• _PROBLEM STATEMENT_: Return every line of the data below that includes the string "output".
<<<<
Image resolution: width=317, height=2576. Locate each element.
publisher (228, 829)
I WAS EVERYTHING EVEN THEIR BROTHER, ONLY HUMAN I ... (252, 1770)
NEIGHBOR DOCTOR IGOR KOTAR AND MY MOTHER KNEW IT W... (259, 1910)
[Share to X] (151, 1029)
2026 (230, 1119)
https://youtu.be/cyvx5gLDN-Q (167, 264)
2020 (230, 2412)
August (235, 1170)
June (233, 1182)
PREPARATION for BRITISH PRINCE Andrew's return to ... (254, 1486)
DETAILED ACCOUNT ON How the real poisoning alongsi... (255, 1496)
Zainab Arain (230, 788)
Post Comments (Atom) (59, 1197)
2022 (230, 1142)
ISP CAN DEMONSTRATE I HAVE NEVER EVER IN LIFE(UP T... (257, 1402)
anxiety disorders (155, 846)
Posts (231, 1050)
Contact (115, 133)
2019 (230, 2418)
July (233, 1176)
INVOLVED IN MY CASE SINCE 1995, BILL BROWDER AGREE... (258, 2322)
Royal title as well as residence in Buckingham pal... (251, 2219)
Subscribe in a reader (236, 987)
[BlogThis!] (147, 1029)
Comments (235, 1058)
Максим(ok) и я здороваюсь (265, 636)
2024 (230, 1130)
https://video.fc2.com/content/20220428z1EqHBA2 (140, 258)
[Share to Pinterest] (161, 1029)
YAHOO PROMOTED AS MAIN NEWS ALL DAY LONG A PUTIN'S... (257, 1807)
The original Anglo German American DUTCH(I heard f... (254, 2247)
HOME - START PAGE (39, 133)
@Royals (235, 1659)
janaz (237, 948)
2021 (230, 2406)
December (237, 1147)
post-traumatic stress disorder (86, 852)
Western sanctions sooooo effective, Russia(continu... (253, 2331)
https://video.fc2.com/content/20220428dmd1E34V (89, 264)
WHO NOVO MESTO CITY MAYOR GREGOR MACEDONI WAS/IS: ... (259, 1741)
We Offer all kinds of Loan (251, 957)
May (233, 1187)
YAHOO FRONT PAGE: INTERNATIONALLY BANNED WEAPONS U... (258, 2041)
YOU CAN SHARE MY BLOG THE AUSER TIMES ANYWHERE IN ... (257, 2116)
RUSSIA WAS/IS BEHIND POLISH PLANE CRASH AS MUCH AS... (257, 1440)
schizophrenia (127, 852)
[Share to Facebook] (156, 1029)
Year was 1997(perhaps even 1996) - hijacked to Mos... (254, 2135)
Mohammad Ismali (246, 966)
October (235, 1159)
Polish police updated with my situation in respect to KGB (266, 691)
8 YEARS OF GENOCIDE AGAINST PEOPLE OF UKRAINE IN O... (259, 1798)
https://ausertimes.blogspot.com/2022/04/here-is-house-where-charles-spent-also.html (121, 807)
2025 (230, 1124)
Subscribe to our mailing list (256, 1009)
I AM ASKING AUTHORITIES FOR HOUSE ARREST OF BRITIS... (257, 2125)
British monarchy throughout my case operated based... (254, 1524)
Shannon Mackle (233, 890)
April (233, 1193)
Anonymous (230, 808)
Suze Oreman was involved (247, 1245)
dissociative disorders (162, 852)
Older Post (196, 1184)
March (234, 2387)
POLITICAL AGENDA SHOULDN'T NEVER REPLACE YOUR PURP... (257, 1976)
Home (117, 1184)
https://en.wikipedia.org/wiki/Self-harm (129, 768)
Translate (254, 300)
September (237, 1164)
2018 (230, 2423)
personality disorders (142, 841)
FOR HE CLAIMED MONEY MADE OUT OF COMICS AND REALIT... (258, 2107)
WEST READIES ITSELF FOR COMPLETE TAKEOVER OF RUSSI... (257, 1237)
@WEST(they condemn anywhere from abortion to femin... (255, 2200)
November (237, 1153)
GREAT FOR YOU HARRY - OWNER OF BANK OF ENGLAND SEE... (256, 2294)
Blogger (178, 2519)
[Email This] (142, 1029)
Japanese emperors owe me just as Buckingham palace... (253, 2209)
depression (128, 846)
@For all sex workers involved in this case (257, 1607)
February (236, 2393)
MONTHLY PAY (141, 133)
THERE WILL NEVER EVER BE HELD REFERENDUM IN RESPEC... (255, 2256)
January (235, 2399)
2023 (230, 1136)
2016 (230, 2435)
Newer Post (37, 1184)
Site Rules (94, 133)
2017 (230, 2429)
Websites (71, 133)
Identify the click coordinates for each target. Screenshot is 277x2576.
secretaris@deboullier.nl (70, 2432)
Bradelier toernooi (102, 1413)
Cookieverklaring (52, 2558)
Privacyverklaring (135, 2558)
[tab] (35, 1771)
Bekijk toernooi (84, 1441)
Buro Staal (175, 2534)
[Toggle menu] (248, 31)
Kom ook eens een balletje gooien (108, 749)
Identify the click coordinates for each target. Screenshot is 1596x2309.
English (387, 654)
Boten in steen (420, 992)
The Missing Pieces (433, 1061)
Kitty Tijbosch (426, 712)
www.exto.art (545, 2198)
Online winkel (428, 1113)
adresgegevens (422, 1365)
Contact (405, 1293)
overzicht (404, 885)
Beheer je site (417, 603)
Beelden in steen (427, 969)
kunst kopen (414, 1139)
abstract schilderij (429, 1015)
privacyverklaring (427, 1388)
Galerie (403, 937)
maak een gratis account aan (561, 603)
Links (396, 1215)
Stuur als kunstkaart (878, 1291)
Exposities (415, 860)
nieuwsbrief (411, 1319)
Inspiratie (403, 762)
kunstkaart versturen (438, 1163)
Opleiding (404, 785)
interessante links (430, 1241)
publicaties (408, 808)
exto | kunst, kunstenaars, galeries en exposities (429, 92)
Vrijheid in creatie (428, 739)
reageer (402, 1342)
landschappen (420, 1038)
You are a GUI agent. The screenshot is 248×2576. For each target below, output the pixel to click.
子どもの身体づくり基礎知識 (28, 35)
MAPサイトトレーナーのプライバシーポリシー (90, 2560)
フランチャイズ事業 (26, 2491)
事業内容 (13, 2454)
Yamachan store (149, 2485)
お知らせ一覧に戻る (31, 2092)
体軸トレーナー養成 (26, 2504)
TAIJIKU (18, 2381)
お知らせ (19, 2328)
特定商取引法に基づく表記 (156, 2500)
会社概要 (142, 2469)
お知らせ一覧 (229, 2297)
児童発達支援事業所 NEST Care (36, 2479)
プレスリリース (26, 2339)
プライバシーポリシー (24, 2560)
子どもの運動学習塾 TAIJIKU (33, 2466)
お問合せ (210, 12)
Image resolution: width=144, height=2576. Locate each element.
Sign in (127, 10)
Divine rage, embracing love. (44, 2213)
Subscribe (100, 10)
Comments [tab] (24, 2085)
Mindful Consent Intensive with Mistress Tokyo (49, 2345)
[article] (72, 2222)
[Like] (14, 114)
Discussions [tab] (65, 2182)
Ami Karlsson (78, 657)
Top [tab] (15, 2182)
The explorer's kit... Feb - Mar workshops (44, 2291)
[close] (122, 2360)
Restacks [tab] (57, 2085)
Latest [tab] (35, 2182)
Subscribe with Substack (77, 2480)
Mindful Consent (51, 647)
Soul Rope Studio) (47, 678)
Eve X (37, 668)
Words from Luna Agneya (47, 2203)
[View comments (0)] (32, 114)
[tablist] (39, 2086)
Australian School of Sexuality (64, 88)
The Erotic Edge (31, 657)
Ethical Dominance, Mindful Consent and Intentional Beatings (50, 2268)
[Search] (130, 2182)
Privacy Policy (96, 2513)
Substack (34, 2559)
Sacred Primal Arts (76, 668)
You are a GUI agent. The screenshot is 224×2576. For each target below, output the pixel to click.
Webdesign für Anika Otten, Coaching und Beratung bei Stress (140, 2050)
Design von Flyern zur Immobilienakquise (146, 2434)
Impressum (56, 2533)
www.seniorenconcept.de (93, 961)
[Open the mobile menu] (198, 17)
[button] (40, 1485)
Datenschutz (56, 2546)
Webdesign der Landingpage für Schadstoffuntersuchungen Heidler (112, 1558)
>>>>
• _RESPONSE FOR THIS EXERCISE_:
You are a GUI agent. The screenshot is 248×2576. For each target below, output the pixel to click.
You are a GUI agent. The screenshot is 224×2576. For each target below, output the pixel to click.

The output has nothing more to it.